_Directions for this task_.
Return the data below exactly, stopping after the line with "Task: Click the ellipsis".
-- -- --
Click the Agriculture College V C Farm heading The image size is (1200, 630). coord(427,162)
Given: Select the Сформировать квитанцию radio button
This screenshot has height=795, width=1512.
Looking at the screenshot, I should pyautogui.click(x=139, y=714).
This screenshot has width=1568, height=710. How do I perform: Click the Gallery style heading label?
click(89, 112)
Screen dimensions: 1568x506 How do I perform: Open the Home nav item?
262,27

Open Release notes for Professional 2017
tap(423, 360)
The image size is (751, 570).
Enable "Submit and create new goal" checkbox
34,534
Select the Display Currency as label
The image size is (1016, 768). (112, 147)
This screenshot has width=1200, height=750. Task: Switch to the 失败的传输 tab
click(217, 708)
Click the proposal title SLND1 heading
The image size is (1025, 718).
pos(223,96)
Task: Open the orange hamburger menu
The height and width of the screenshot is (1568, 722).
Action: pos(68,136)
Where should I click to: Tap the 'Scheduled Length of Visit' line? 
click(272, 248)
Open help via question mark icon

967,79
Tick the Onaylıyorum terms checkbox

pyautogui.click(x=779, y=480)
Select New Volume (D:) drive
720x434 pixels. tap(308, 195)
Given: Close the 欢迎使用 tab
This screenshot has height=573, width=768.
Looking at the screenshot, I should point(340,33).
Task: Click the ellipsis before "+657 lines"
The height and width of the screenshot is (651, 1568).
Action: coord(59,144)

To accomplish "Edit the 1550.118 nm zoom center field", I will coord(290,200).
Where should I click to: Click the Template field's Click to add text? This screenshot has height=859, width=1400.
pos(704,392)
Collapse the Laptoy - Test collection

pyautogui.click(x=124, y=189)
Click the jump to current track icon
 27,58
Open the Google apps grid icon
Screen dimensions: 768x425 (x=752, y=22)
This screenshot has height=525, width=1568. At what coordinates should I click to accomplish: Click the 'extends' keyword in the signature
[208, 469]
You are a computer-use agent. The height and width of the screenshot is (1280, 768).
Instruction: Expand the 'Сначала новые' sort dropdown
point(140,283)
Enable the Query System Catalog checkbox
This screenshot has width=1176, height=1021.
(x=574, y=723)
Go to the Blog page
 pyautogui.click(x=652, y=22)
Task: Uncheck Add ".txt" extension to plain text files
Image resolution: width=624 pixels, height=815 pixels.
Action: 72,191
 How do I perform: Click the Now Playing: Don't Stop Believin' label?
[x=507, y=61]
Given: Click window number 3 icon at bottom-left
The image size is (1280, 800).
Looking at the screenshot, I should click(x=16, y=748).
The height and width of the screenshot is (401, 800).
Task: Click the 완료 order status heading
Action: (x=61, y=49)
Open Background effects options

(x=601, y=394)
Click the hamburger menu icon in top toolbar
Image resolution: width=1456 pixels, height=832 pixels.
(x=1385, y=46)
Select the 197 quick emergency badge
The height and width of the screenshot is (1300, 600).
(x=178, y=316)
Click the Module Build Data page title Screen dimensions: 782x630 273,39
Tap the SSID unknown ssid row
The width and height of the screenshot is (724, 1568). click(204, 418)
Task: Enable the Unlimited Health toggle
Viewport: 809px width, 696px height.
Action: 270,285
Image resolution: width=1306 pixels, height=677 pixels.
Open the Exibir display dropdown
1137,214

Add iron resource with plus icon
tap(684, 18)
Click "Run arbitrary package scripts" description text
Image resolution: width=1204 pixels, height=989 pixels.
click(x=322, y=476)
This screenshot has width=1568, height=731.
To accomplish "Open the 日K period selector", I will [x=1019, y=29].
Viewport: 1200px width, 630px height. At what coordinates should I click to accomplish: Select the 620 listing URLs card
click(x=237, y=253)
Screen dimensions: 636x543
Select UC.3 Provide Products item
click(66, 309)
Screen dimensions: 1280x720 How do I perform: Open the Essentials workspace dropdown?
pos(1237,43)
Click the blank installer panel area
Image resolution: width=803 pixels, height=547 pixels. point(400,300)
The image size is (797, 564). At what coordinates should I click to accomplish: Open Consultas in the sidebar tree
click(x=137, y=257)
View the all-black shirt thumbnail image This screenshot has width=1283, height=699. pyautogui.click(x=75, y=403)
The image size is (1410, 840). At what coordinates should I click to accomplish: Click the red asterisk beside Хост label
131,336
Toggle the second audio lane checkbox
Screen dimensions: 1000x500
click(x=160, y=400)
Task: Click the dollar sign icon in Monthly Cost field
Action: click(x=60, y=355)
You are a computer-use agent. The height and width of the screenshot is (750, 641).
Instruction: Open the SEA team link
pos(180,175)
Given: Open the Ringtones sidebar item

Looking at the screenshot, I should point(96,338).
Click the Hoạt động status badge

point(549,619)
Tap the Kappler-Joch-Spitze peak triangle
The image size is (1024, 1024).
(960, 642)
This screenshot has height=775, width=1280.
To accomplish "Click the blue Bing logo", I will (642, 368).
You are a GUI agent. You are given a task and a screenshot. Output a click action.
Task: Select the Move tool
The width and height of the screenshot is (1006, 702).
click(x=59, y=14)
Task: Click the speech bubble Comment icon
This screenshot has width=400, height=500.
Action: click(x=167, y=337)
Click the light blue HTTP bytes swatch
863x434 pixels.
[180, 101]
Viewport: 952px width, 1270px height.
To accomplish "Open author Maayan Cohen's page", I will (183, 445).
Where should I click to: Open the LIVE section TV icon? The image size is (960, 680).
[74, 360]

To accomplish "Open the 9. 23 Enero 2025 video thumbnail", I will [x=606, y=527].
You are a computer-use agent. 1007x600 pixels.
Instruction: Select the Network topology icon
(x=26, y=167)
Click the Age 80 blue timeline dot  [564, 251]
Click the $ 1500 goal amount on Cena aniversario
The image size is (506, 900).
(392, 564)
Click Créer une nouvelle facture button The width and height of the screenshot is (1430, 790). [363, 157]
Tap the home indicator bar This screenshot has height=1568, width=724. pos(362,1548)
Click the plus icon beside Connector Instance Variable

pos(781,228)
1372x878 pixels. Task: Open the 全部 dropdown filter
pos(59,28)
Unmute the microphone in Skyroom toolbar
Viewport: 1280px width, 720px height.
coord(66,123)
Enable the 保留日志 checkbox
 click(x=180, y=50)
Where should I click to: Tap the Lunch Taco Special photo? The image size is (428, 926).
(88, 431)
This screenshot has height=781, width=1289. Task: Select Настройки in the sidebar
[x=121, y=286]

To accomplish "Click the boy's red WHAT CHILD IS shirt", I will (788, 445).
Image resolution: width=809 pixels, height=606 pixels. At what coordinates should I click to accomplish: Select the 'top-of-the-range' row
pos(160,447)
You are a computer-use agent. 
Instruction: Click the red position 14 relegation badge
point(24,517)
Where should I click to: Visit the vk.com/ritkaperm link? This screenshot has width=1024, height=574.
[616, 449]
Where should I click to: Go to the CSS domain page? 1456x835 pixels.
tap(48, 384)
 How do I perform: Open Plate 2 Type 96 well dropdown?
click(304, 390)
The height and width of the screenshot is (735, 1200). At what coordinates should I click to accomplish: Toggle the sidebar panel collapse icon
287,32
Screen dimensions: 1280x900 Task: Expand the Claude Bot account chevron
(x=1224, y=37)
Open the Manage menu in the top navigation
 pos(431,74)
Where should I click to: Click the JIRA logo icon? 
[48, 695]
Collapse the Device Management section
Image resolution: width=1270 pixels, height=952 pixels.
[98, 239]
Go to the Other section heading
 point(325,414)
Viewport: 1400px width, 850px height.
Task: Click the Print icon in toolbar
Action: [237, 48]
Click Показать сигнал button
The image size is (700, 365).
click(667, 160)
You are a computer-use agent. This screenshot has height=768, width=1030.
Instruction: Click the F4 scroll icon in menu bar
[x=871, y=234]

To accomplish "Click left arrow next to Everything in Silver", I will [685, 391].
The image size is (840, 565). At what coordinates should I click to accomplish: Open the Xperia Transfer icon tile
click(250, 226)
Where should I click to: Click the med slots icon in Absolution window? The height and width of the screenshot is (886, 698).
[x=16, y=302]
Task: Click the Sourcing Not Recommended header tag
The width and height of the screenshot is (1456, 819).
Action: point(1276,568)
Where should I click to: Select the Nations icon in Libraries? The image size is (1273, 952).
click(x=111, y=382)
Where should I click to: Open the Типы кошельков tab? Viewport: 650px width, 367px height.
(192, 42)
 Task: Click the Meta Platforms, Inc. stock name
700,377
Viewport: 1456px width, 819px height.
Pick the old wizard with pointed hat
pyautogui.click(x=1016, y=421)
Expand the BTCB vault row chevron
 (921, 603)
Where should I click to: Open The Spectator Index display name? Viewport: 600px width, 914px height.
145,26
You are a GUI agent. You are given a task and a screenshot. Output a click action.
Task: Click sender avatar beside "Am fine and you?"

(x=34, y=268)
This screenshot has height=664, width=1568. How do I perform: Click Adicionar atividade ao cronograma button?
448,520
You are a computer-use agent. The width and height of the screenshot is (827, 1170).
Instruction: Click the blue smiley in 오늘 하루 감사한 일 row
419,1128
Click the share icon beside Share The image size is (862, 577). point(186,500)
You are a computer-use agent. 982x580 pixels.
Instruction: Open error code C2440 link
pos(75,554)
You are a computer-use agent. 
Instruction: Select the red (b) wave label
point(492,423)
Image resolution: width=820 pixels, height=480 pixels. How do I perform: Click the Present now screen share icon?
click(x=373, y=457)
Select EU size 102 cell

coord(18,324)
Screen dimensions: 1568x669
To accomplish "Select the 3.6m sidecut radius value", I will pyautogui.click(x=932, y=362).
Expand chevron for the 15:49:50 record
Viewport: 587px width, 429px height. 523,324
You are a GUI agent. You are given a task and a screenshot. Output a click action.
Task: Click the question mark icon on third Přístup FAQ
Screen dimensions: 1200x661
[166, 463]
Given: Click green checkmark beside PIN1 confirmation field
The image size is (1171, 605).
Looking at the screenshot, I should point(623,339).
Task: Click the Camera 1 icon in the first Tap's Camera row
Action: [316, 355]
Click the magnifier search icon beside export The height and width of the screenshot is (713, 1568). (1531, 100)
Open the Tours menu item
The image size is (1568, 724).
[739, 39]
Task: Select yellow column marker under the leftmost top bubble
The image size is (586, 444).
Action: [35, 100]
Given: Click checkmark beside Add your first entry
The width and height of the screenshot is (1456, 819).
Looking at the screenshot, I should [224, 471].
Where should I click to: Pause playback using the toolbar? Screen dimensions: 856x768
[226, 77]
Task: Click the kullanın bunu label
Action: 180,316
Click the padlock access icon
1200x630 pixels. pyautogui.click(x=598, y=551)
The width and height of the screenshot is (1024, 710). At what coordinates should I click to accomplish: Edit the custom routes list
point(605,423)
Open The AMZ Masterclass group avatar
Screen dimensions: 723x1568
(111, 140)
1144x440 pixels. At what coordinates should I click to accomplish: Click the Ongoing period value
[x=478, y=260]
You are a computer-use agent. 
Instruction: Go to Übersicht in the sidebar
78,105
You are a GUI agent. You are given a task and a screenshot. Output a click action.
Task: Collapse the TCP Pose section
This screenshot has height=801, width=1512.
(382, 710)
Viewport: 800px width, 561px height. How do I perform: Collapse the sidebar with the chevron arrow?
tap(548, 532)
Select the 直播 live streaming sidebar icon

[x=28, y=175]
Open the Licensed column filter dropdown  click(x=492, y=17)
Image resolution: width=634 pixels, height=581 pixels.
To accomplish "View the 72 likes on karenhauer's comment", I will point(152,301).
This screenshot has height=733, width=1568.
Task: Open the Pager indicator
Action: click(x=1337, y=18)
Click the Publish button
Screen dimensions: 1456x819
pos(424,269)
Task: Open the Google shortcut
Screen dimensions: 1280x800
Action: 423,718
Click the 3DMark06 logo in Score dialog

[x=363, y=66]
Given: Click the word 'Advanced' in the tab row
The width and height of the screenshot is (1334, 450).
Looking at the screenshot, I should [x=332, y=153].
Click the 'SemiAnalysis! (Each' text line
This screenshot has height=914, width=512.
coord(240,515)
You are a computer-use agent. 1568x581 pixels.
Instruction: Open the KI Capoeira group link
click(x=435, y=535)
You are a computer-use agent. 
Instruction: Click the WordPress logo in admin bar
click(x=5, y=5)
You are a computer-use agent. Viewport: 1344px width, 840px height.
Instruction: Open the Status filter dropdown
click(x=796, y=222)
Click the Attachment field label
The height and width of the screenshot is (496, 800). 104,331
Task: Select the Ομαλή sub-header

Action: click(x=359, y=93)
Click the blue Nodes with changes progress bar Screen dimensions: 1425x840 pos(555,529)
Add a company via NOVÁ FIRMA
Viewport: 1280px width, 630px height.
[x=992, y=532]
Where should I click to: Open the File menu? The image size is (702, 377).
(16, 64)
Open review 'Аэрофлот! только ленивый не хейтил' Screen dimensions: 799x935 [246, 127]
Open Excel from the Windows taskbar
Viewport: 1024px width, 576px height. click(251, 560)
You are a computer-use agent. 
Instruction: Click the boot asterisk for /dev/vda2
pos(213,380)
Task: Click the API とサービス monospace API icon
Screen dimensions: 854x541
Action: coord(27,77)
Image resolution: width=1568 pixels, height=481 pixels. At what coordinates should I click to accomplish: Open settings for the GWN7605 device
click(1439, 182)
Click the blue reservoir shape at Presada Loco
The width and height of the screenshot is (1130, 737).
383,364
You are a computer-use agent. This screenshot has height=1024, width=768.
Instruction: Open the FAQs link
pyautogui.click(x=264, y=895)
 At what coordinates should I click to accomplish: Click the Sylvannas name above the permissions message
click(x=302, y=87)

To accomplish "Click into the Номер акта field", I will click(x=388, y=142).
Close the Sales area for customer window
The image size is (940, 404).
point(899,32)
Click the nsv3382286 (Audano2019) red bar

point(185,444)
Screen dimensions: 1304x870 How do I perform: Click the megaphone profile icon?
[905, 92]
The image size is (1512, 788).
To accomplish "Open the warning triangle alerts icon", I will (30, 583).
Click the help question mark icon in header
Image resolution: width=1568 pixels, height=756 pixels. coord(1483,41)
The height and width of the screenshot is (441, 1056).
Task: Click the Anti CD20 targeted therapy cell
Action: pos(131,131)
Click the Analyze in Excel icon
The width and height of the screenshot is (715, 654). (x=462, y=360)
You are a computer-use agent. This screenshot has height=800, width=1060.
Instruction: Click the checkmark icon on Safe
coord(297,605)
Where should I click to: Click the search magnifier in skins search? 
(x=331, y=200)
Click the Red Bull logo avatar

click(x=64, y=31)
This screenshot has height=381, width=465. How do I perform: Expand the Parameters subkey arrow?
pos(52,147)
-- -- --
_Response_.
Click the Agriculture College V C Farm heading The image size is (1200, 630). coord(427,162)
Given: Select the Сформировать квитанцию radio button
This screenshot has height=795, width=1512.
Looking at the screenshot, I should pyautogui.click(x=139, y=714).
This screenshot has width=1568, height=710. How do I perform: Click the Gallery style heading label?
click(89, 112)
Screen dimensions: 1568x506 How do I perform: Open the Home nav item?
262,27

Open Release notes for Professional 2017
tap(423, 360)
The image size is (751, 570).
Enable "Submit and create new goal" checkbox
34,534
Select the Display Currency as label
The image size is (1016, 768). (112, 147)
This screenshot has width=1200, height=750. Task: Switch to the 失败的传输 tab
click(217, 708)
Click the proposal title SLND1 heading
The image size is (1025, 718).
pos(223,96)
Task: Open the orange hamburger menu
The height and width of the screenshot is (1568, 722).
Action: pos(68,136)
Where should I click to: Tap the 'Scheduled Length of Visit' line? 
click(272, 248)
Open help via question mark icon

967,79
Tick the Onaylıyorum terms checkbox

pyautogui.click(x=779, y=480)
Select New Volume (D:) drive
720x434 pixels. tap(308, 195)
Given: Close the 欢迎使用 tab
This screenshot has height=573, width=768.
Looking at the screenshot, I should point(340,33).
Task: Click the ellipsis before "+657 lines"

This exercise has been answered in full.